Studenci z Embry-Riddle Aeronautical University opracowali bezzałogowy samochód, dozorujący perymetr portu lotniczego Daytona Beach na Florydzie.
Próby zastosowania bezzałogowca przeprowadzono w ubiegłym miesiącu. Pojazd powstał na bazie hybrydowego Forda Escape, w którym zamontowano autonomiczny układ kierowania opracowany przez GrayMatter, odbiornik GPS i 64 lasery.
W trakcie badań bezzałogowca realizowano jego autonomiczne przejazdy po wcześniej zaprogramowanej trasie, biegnącej wzdłuż ogrodzenia międzynarodowego portu lotniczego Daytona Beach na Florydzie. Zamontowane w samochodzie urządzenia tworzyły i porównywały obrazy i dane zarejestrowane przez skaner z aktualną sytuacją, wykrywając przypadki wtargnięcia intruzów, obecności zwierząt lub uszkodzeń ogrodzenia i innych elementów infrastruktury portu. W razie wątpliwości na miejsce zdarzenia wysłano patrol straży ochrony lotniska.
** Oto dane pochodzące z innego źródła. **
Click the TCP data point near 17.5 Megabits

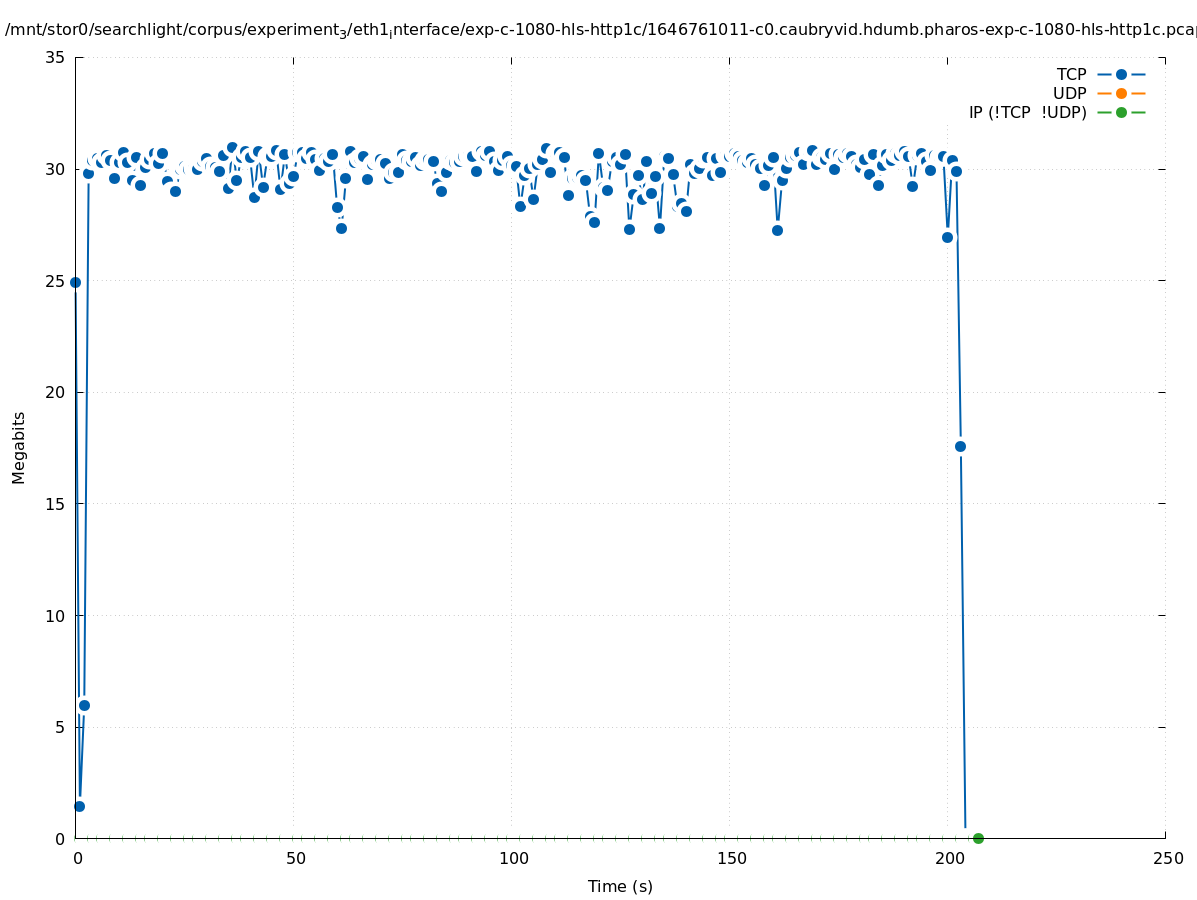coord(960,446)
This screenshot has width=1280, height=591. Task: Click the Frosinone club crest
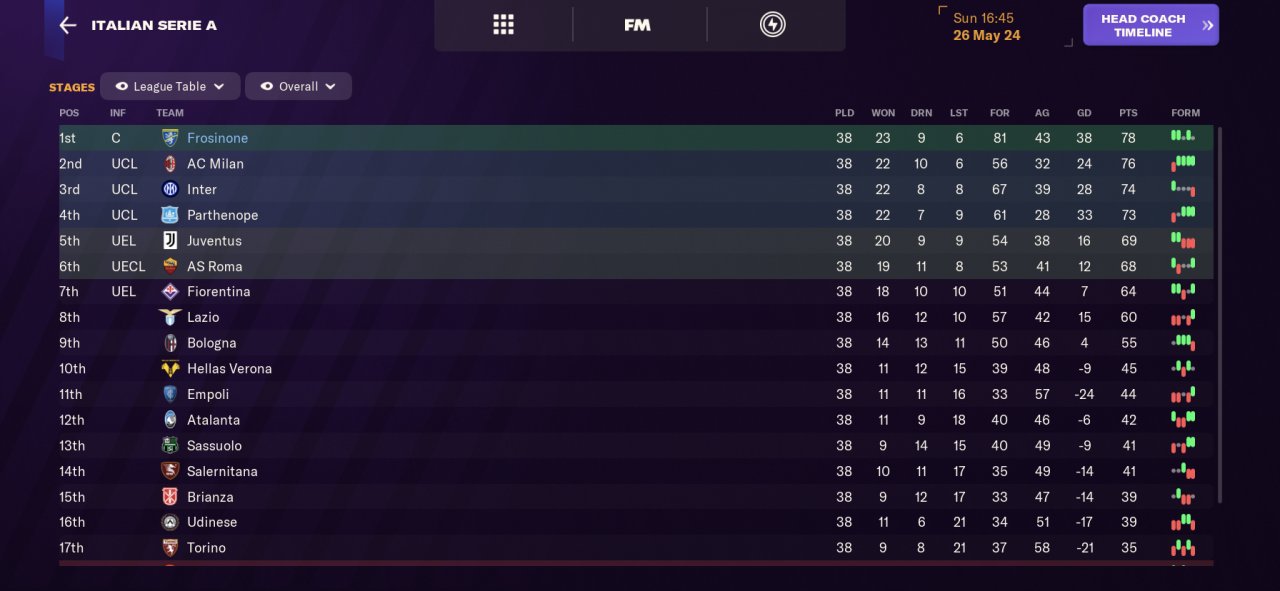(170, 138)
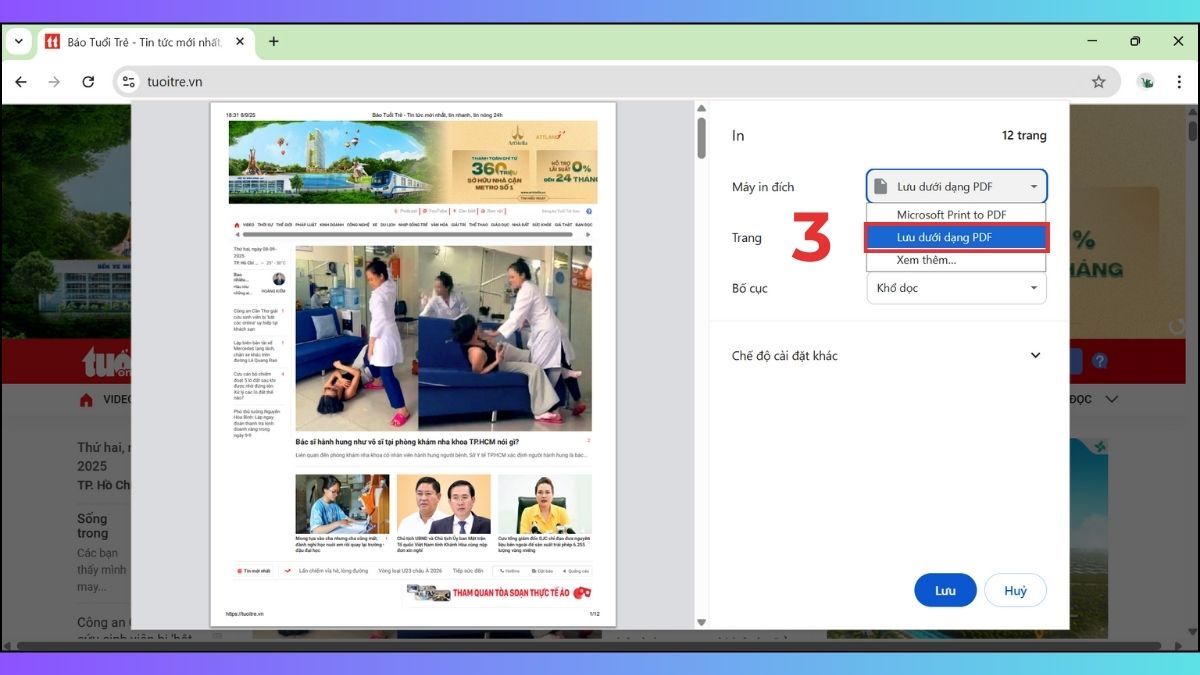This screenshot has width=1200, height=675.
Task: Cancel printing with the Huỷ button
Action: pos(1015,590)
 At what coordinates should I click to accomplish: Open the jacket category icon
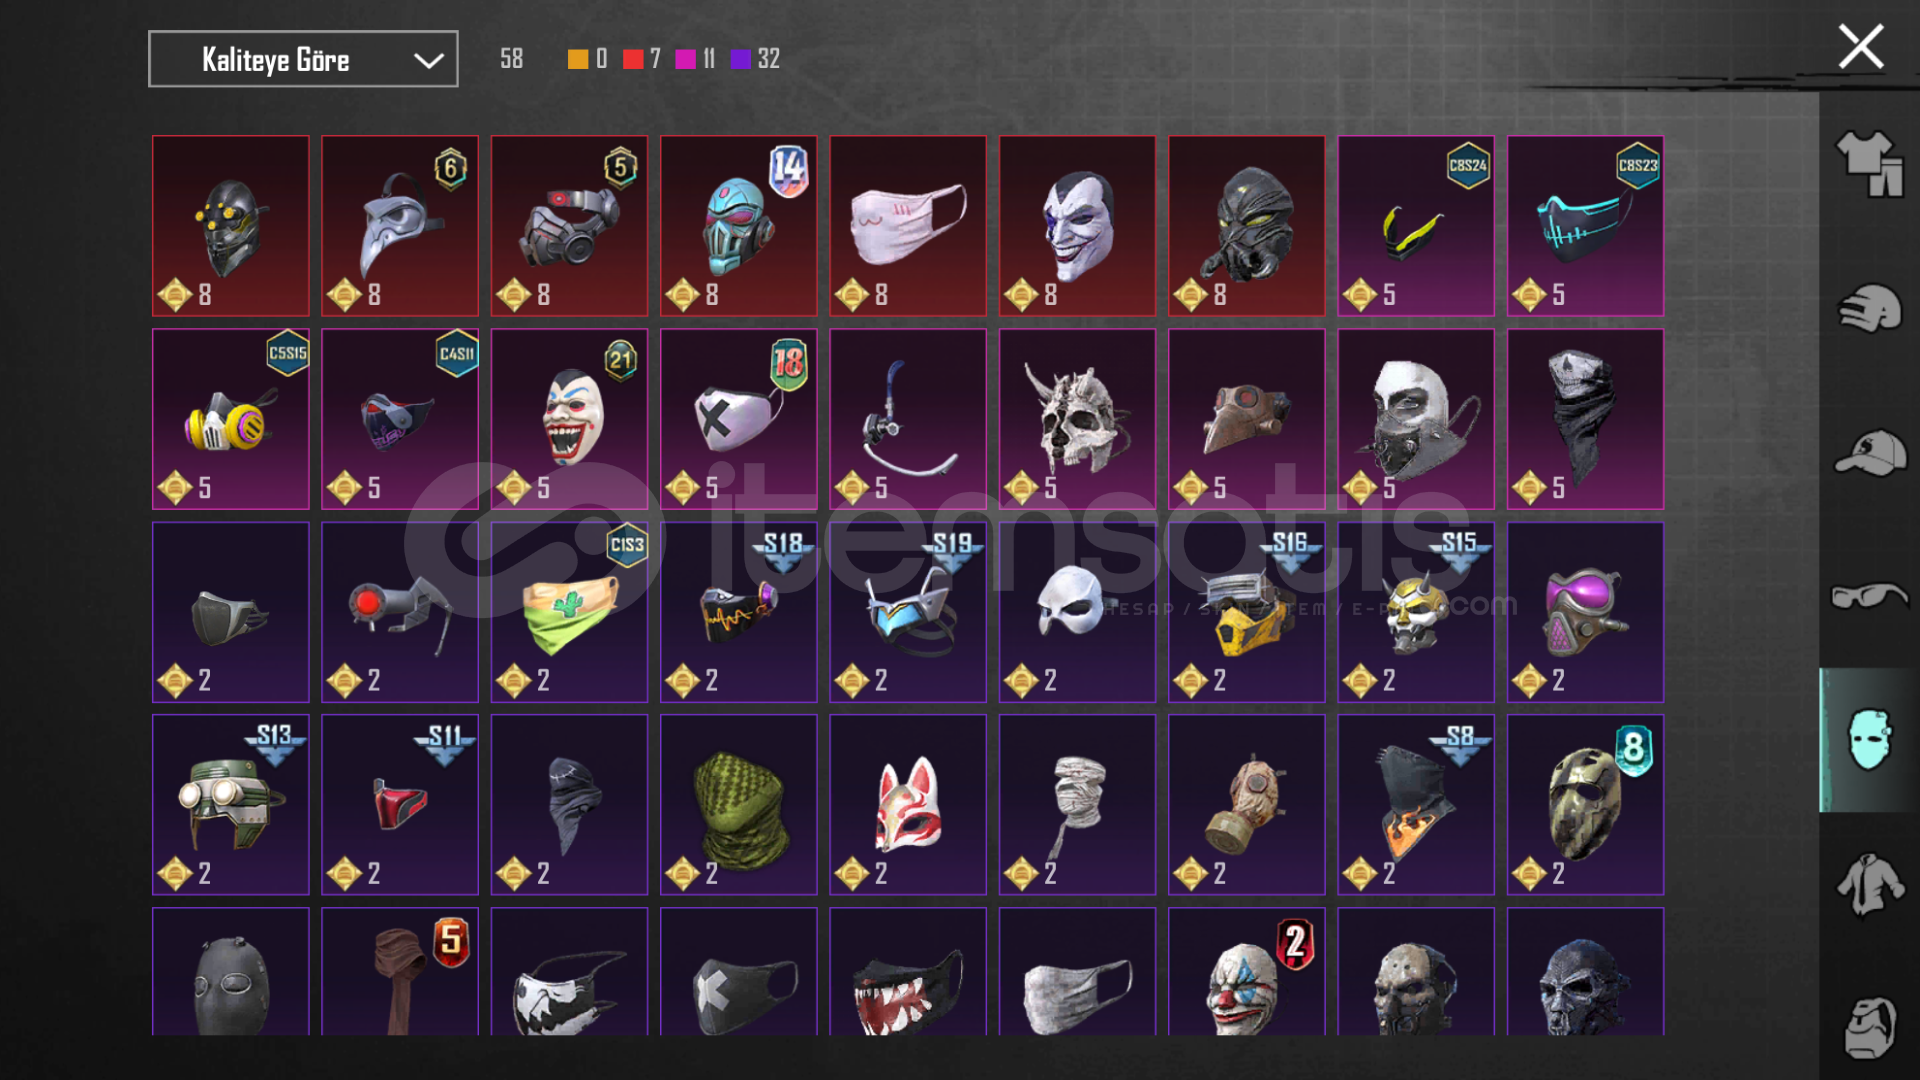coord(1868,884)
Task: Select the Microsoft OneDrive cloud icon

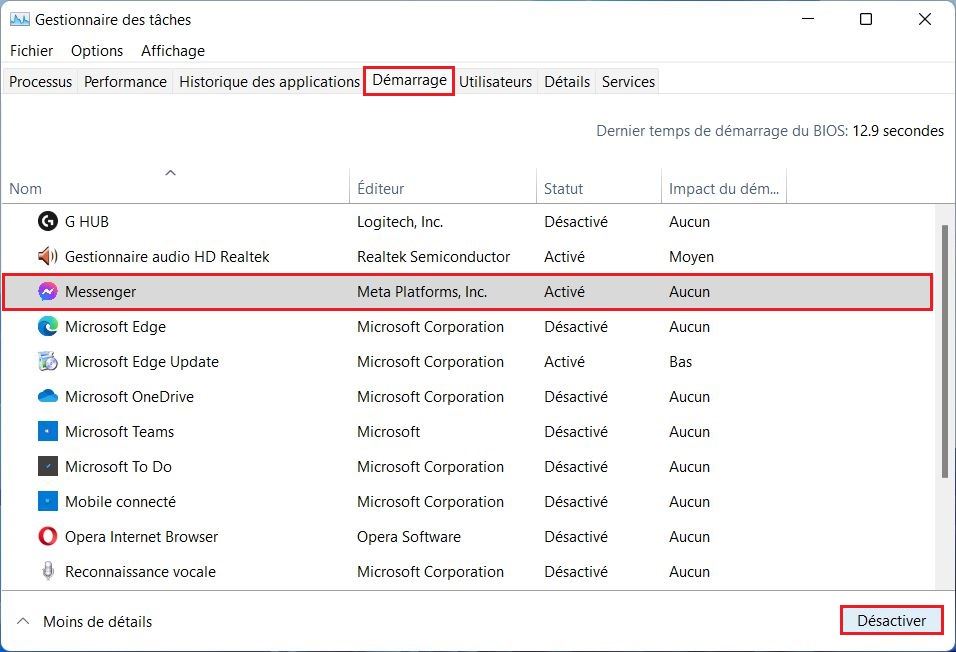Action: coord(47,397)
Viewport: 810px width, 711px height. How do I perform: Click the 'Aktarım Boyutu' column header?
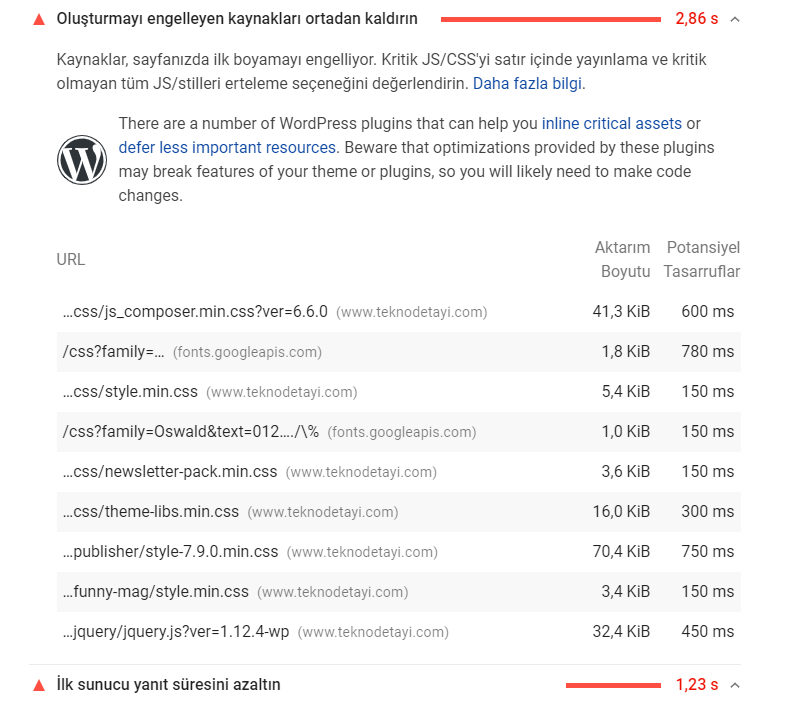[622, 259]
Jak twierdzą twórcy projektu, przeprowadzone próby wykazały, że możliwe jest użycie całkowicie autonomicznego pojazdu bezzałogowego do ochrony portu lotniczego. Jeden z nich, dr Charles Reinholtz stwierdził: Na całym świecie są tysiące portów lotniczych i innych miejsc, gdzie bezzałogowe pojazdy mogą być doskonałym środkiem ich zabezpieczenia i ochrony, znacznie skuteczniejszym niż ludzie.